Exercise instructions |
Taking the listing below, restate word for word each line from the line with "Instruction: Open the" to the line with "You are a computer-use agent. Image", ends included, and stop there.

Task material |
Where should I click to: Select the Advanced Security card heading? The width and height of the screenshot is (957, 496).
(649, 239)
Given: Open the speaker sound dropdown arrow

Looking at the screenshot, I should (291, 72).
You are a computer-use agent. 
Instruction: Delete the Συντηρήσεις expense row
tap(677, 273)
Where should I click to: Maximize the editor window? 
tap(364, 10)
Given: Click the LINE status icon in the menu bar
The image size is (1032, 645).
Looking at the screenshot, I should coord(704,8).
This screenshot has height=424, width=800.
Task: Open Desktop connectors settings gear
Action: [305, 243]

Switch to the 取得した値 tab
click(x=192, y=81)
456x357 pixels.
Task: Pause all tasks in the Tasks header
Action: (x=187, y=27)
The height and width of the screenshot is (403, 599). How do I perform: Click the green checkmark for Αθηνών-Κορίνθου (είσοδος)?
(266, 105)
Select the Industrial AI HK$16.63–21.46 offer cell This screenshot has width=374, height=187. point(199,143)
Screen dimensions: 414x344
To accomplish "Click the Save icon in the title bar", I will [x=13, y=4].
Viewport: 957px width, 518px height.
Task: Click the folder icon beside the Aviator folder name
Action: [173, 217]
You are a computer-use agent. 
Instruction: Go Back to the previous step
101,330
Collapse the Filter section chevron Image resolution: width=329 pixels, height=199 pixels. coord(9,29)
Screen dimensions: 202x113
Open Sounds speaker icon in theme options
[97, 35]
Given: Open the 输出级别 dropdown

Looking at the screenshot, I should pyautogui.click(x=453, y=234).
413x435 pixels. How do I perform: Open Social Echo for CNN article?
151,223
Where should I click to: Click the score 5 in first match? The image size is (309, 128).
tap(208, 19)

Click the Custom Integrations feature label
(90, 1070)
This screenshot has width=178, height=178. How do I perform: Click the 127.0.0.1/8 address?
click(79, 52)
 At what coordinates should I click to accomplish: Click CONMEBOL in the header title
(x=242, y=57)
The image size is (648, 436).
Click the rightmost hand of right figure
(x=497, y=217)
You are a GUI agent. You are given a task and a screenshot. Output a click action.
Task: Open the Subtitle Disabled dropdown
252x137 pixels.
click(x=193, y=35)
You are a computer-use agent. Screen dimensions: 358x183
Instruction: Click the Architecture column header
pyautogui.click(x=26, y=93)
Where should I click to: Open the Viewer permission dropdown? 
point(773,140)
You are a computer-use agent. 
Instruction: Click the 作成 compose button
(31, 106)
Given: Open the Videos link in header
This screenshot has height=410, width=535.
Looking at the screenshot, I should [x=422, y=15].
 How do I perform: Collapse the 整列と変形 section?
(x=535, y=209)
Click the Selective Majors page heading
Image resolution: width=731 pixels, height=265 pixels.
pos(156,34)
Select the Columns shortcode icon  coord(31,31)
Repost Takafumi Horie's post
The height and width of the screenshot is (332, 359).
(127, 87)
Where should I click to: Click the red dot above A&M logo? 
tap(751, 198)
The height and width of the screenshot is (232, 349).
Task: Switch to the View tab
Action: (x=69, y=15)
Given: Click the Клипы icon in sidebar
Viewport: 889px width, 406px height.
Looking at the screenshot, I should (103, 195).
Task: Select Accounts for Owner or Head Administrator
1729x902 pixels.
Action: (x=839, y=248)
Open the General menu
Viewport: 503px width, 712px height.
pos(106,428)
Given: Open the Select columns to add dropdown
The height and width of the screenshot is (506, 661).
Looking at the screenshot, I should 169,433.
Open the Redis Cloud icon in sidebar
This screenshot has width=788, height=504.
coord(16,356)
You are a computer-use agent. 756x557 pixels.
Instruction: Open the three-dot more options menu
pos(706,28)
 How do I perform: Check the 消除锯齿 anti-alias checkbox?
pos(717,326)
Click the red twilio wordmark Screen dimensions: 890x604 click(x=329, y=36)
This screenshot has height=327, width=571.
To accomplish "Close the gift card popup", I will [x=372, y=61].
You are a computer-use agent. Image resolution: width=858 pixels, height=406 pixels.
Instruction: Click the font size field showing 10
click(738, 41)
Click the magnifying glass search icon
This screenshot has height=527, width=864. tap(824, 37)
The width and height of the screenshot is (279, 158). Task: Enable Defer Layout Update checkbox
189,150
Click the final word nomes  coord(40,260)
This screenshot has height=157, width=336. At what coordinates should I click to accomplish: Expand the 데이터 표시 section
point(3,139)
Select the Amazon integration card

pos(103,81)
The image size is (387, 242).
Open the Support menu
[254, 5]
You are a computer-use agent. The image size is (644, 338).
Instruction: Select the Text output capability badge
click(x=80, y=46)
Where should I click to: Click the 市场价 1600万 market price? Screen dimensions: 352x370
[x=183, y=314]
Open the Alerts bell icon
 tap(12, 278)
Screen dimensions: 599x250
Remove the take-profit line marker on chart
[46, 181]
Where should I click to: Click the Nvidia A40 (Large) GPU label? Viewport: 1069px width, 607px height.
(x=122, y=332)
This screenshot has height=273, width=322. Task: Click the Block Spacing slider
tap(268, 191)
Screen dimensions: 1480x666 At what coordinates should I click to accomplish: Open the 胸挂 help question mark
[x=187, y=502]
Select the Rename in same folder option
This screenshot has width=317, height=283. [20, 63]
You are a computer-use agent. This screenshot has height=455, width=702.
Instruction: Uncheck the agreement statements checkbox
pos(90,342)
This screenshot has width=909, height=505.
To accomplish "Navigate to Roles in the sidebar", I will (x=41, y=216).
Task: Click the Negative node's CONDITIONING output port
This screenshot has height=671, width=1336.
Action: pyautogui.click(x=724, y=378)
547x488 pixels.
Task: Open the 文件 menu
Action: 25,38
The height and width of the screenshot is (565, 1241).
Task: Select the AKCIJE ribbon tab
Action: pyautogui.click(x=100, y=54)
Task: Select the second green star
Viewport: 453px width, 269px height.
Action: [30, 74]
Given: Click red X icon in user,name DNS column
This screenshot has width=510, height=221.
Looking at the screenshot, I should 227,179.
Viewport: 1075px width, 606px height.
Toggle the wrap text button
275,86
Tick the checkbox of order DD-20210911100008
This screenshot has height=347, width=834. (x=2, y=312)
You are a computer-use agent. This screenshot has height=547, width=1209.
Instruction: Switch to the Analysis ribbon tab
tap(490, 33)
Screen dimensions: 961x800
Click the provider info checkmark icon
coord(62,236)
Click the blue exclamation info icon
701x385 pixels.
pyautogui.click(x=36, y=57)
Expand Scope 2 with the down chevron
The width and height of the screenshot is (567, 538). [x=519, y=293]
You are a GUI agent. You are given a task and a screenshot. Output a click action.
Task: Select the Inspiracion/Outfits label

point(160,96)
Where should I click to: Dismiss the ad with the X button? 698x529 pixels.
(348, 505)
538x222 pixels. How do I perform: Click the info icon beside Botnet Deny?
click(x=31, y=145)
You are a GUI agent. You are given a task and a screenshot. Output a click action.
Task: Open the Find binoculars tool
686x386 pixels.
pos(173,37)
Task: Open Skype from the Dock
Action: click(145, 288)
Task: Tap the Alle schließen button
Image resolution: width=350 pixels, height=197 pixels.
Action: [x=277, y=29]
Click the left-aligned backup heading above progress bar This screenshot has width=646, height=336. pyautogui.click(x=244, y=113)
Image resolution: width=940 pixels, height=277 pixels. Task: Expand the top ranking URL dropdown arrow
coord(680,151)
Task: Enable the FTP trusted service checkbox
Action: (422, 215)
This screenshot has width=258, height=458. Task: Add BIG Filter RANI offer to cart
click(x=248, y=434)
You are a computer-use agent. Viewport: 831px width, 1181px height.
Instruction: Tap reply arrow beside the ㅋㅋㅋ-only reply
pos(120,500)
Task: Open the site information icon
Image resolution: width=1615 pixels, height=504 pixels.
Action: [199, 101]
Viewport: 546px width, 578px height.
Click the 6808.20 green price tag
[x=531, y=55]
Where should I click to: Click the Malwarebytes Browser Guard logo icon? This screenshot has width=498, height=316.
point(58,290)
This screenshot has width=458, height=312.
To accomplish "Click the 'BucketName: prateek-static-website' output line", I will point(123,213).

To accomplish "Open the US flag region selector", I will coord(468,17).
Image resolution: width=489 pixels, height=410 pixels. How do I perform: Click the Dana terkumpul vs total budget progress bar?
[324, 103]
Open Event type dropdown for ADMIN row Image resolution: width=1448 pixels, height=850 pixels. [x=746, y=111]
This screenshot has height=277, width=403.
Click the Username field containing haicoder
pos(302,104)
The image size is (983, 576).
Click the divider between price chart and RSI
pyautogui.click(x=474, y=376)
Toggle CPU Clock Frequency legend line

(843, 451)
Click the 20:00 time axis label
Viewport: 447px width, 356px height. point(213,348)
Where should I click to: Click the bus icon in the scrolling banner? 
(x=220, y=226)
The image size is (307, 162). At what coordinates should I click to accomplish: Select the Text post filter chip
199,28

Answer for this exercise |
Instruction: Open the three-dot more options menu
pos(706,28)
 How do I perform: Check the 消除锯齿 anti-alias checkbox?
pos(717,326)
Click the red twilio wordmark Screen dimensions: 890x604 click(x=329, y=36)
This screenshot has height=327, width=571.
To accomplish "Close the gift card popup", I will [x=372, y=61].
You are a computer-use agent. Image resolution: width=858 pixels, height=406 pixels.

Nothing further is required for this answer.